Até onde a vista alcança, a virada de avesso no campo causará efeito contrário ao que se pretende. Conseguirá apenas expandir a repulsa social e a pressão para conter o ímpeto dos invasores. Descartando-se mais essa hipótese para o anunciado surto emessetista, sobra o viés eleitoreiro, cujo recado pode ser: "Ou vocês, candidatos, fazem a reforma agrária que queremos ou vamos botar pra quebrar." Se for essa a intenção, o ônus recairá sobre Dilma Rousseff.
É oportuno lembrar que a tentativa de estabelecer conexão entre a candidata de Lula e a parcela que defende a "revolução socialista" é de todo indesejável nesse momento. Vamos às razões. Como se sabe, Luiz Inácio substituiu o manto programático pelo figurino pragmático. Basta expor a radiografia do governo. A linguagem cifrada da velha esquerda, com seus surrados refrãos, é usada por ele com parcimônia. Os eixos econômicos da administração são firmemente pregados à roda do neoliberalismo, mesmo se concedendo considerável espaço ? bem maior no pós-crise ? ao papel do Estado nos rumos da economia. Fosse confinado ao dogmatismo da velha cartilha, Lula não lideraria ações confrontadas por movimentos sociais, como a questão dos transgênicos, a transposição do São Francisco, a construção de hidrelétricas, a produção de biocombustível, entre outros programas. Até os PACs (1 e 2), com seu decantado aglomerado de obras, deixam boquiabertos grupos ambientalistas. Emblema dessa disposição é o caso que Lula gosta de realçar: a "perereca" que quase barrou a construção de um túnel.

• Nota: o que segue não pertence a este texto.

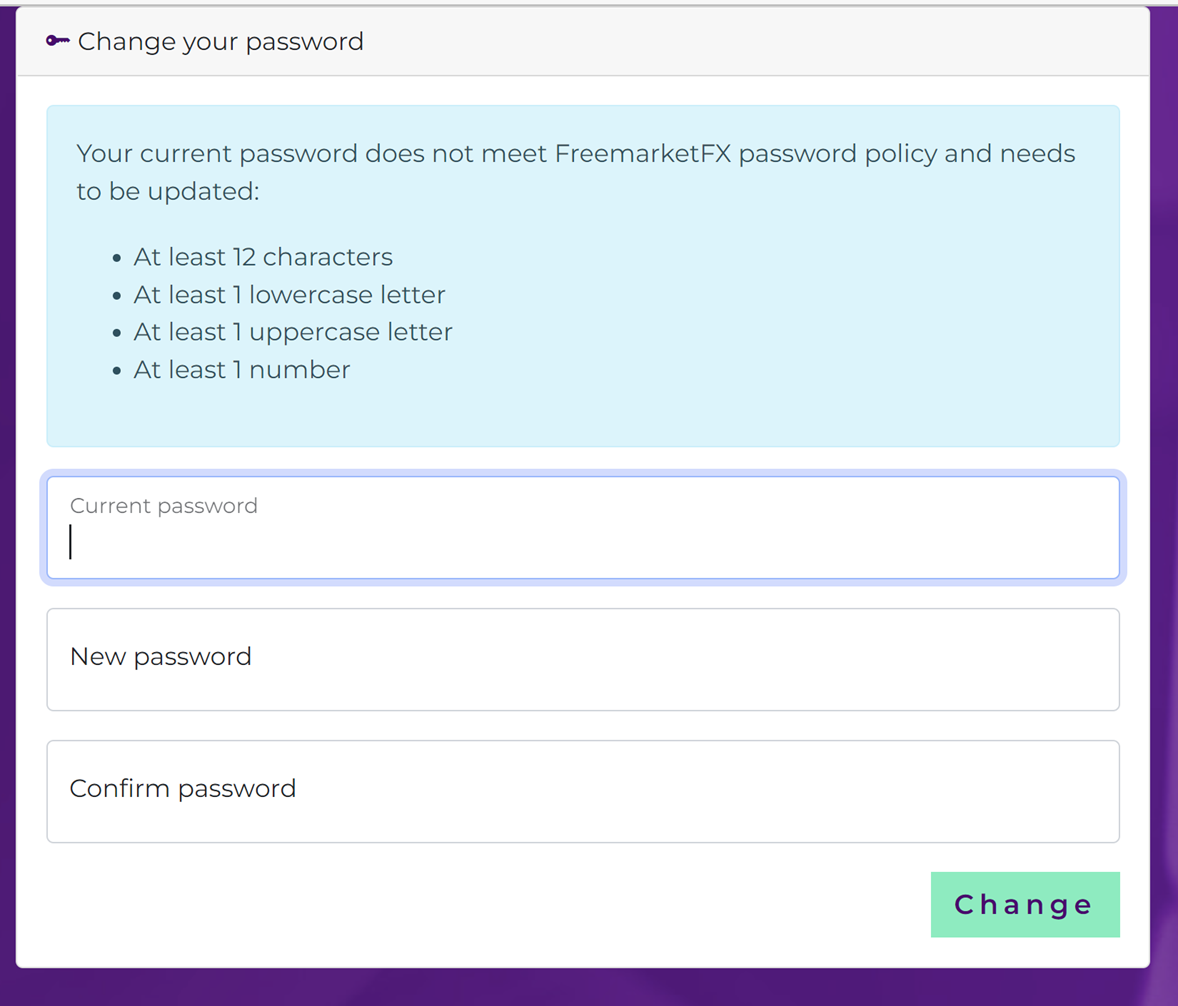Click the 'At least 1 uppercase letter' rule

coord(293,332)
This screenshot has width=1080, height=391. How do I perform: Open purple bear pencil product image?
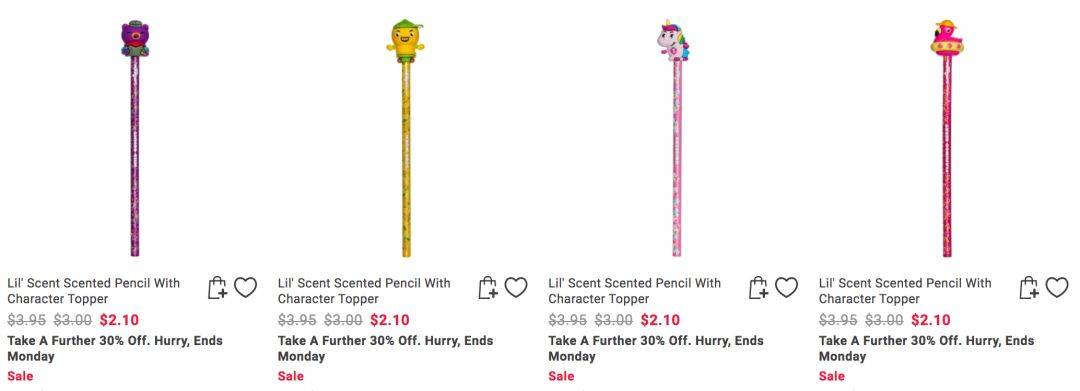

Luiz Inácio tem sabido jogar com os contrários. Para arrefecer a bateria crítica, não deixa por menos. Promove amplos ensaios de cooptação. Primeiro, incentiva a abertura de locução dos movimentos sociais. Que se sentem motivados a falar mal de certos projetos. Segundo, abre dutos para irrigação de ONGs com uma batelada de recursos. Terceiro, promove articulação junto a núcleos representativos da sociedade, engajando-os em mecanismos governamentais (Câmaras, grupos de trabalho, comitês, etc.). A seguir, Lula vai ao seu encontro, prestigiando eventos, falando a linguagem que as entidades desejam ouvir, repetindo mantras e colorindo palanques com a liturgia dos bonés. A regra é: morder e assoprar. Dessa forma, agrada a gregos e troianos. Não por acaso, o grevismo na área federal passa férias sob a montanha de um vulcão extinto. Uma ou outra greve atravessa ligeirinha os horizontes da administração, sem abalar os alicerces lulistas.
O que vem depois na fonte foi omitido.